TRY IT »
The expected output is an exact copy of each line from the line with "This screenshot has" through the end of the data below, with no pictures in it.

______

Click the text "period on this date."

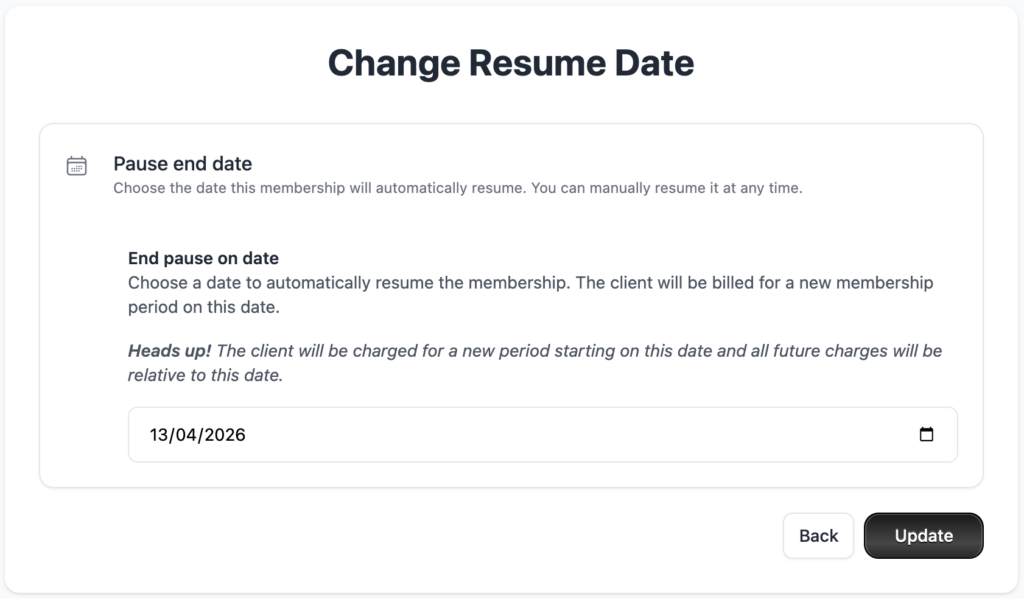(203, 307)
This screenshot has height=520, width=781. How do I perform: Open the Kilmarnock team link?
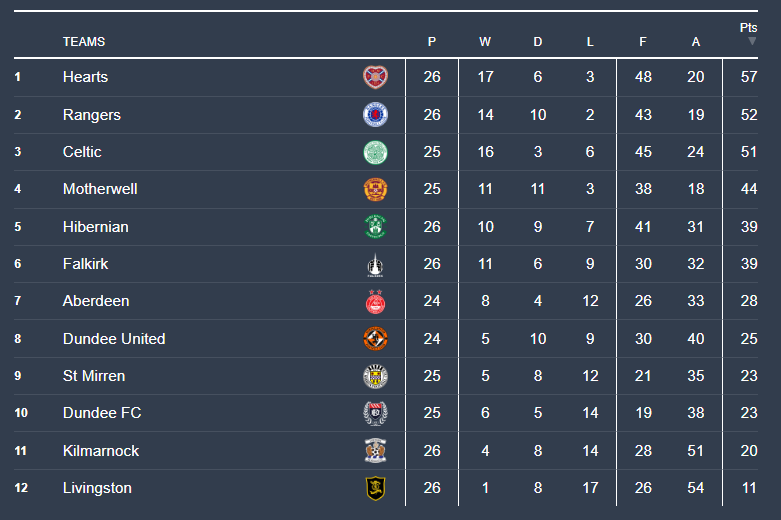point(101,451)
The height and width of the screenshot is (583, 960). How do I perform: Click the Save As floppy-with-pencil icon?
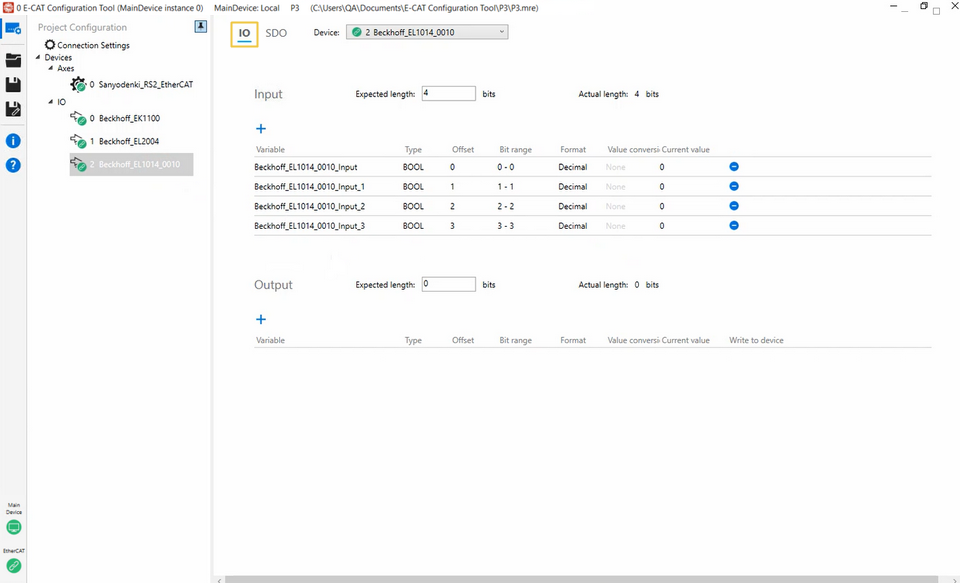click(13, 109)
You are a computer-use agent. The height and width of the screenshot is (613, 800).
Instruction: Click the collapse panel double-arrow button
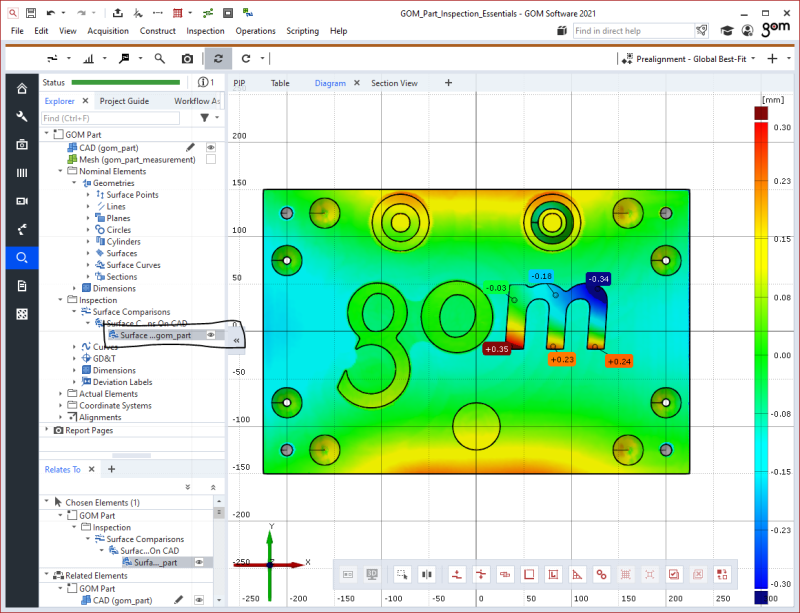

______

OUTPUT »
This screenshot has height=520, width=781. How do I perform: Open the Kilmarnock team link?
point(101,451)
The height and width of the screenshot is (583, 960). How do I perform: Click the Save As floppy-with-pencil icon?
click(13, 109)
You are a computer-use agent. The height and width of the screenshot is (613, 800).
Instruction: Click the collapse panel double-arrow button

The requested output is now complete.